§ **作業依頼 1**
スカラ座の開幕を伝える記事によると、スカラ座初日の最高席はいくらですか。
§ **作業依頼 2**
以下に掲げるスカラ座の開幕を伝える記事について、本文の最後の文の後から続きを記してください。

§ **抽出本文**
世界はまだまだ不安定な状況に置かれていますが、ミラノ在住の田口道子さんより、イタリア各地の明るいニュースが届きました。
2020年はコロナ禍で劇場封鎖が続き、オペラシーズンの開幕はキャンセルになったのだが、今年は違う。ミラノ・スカラ座では豪華キャストを揃えてオープニングの演目『マクベス』の稽古中だ。音楽監督のリッカルド・シャイー指揮、ダヴィデ・リヴェルモア演出、マクベスはルカ・サルシ、マクベス夫人はアンナ・ネトレプコ、バンクォーはイルダール・アブドラザコフという顔ぶれだ。
12月7日、ミラノの守護聖人サンタ・アンブロージョの祝日のシーズン開幕はイタリア国営放送で中継されるが、ミラノでは刑務所、慈善施設、マルペンサ空港、映画館など34カ所でも中継され無料で公開される。オープニングに先駆けて12月1日から12日までミラノでは80ものイヴェントでオペラ『マクベス』のレクチャーやコンサートが行われる。
スカラ座のオープニングに重なってオペラファンの興味を引いているのがリッカルド・ムーティ・イタリアオペラ・アカデミーだ。毎年ラヴェンナで7月末に開かれていたアカデミーだが、今年は12月4日から15日までミラノのプラダ財団で『ナブッコ』を課題として開催される。若い指揮者、コレペティトール、歌手にマエストロ・ムーティが直々に指導するアカデミーは、ムーティがピアノを弾きながら解説する講演会に始まり、連日レッスンが行われる。
ヨーロッパはコロナ第4波を迎えて感染者が増大し、このところ南アフリカで新たな変異ウイルスが発見されて大騒ぎしているが、イタリアは小康状態が続いていて、劇場は100%観客を動員している。劇場入場の際はマスク着用とグリーンパス(ワクチン証明書)の提示が義務付けられているが、どの劇場も満席の盛況だ。因みに、10月27日にスカラ座初日のチケットが販売開始となったが、数時間で完売している。最高席は3,000ユーロ(約40万円)である。

§ **項目抜粋**
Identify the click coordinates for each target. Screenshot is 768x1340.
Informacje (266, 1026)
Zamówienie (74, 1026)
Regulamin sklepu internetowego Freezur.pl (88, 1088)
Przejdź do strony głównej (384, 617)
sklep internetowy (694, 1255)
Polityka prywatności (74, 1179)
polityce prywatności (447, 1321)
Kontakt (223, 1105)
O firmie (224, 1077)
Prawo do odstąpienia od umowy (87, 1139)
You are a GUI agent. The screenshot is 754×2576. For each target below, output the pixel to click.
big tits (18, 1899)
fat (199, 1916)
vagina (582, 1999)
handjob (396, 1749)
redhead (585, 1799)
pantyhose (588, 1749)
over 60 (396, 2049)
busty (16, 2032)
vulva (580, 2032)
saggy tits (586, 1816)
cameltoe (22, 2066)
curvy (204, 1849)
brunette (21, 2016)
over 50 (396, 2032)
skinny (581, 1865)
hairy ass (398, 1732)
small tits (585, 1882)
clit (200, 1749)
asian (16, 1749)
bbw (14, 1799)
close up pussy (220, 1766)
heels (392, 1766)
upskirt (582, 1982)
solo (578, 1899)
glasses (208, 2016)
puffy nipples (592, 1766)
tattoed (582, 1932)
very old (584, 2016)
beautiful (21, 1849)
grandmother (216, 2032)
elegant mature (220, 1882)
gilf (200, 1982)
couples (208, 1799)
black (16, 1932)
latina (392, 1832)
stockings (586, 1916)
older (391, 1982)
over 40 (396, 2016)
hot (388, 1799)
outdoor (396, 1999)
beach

§ **解答 1**
3,000ユーロ(約40万円)です。

§ **解答 2**
ローマ歌劇場は11月20日にシーズンが開幕した。オープニングの演目はジョルジョ・バッティステッリの委嘱作品『ジュリアス・シーザー』で、イタリアのオペラ劇場としては珍しく現代作品による開幕となった。ダニエレ・ガッティ指揮、ロバート・カーセン演出の世界初演は大成功を収めた。
ローマ歌劇場『ジュリアス・シーザー』
の動画はこちらからご覧になれます。
hhttps://youtu.be/Yyc_IvgEU1c
ナポリのサン・カルロ歌劇場は11月21日にヴェルディの『オテロ』で開幕。初日にはマッタレッラ大統領を迎えた。主役をヨナス・カウフマンが歌って話題を呼んだ。ミケーレ・マリオッティ指揮、マリオ・マルトーネ演出、デズデモナはマリア・アグレスタで時代を現代に移した演出も好評だった。
久しぶりに戻ってきたイタリアだが、思っていた以上に劇場が活気に満ちている。
文・田口道子(在ミラノ 演出家)
*劇場の写真はいずれも現在ではありません。